病历,作为医疗行为的原始记录与法律文书,其质量直接反映了医疗机构的诊疗水平、管理能力及医务人员的专业素养。病历检查与督导工作,正是保障这一“生命线”质量的核心环节。它不仅是对医疗行为规范性的事后审视,更是推动医疗质量持续改进、保障医疗安全、维护医患双方合法权益的前瞻性举措。本文将从病历检查的核心要素、督导的实施路径以及其在医疗质量提升中的深层价值展开探讨。

一、病历检查:内涵与核心要素

病历检查并非简单的“挑错”,而是一项系统性、专业性极强的工作。其核心目标在于通过规范化、标准化的检视,发现问题、分析原因、督促整改,从而全面提升病历书写质量与内涵。

(一)规范性检查:夯实病历基础

规范性是病历的生命线。这包括:

*格式规范:严格遵循国家及地方卫生健康行政部门发布的病历书写基本规范及相关细则,确保病历的结构完整、项目齐全、字迹清晰(或打印规范)、签名完备。
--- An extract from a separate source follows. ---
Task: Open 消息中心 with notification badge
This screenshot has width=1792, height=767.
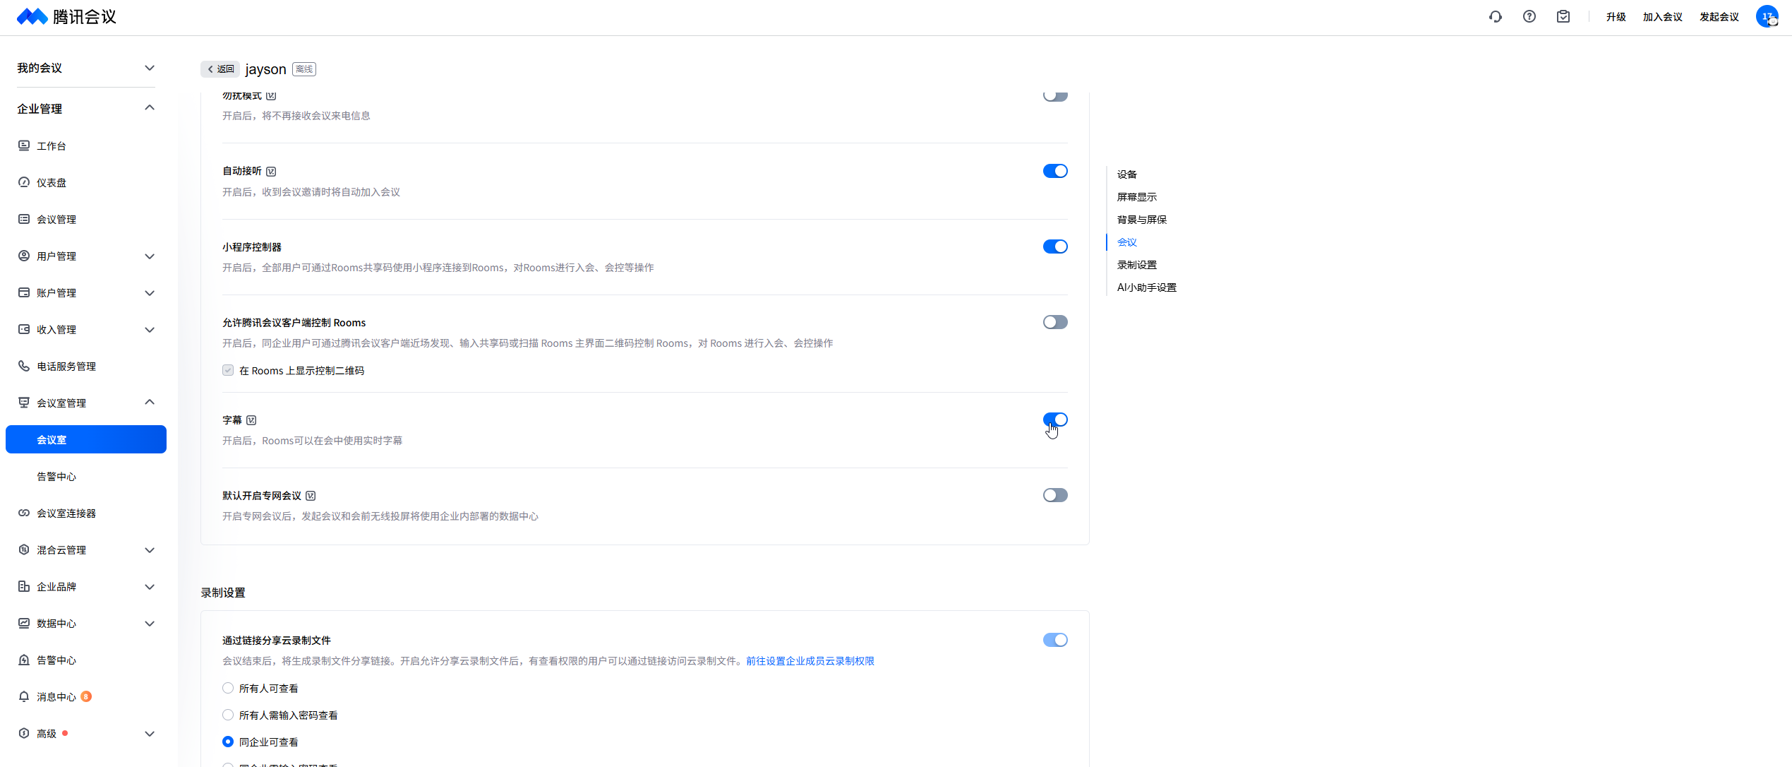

*记录及时:各项医疗记录,尤其是抢救记录、手术记录、病情变化记录等,必须在规定时限内完成,确保医疗行为的可追溯性。

*用语准确:使用医学术语规范、准确,避免模糊不清、模棱两可或易产生歧义的表述。

(二)真实性与完整性检查:确保信息可靠

*真实性:病历内容必须真实反映患者的病情、诊疗经过及各项检查结果,严禁虚构、篡改或隐匿。这是病历法律效力的基石。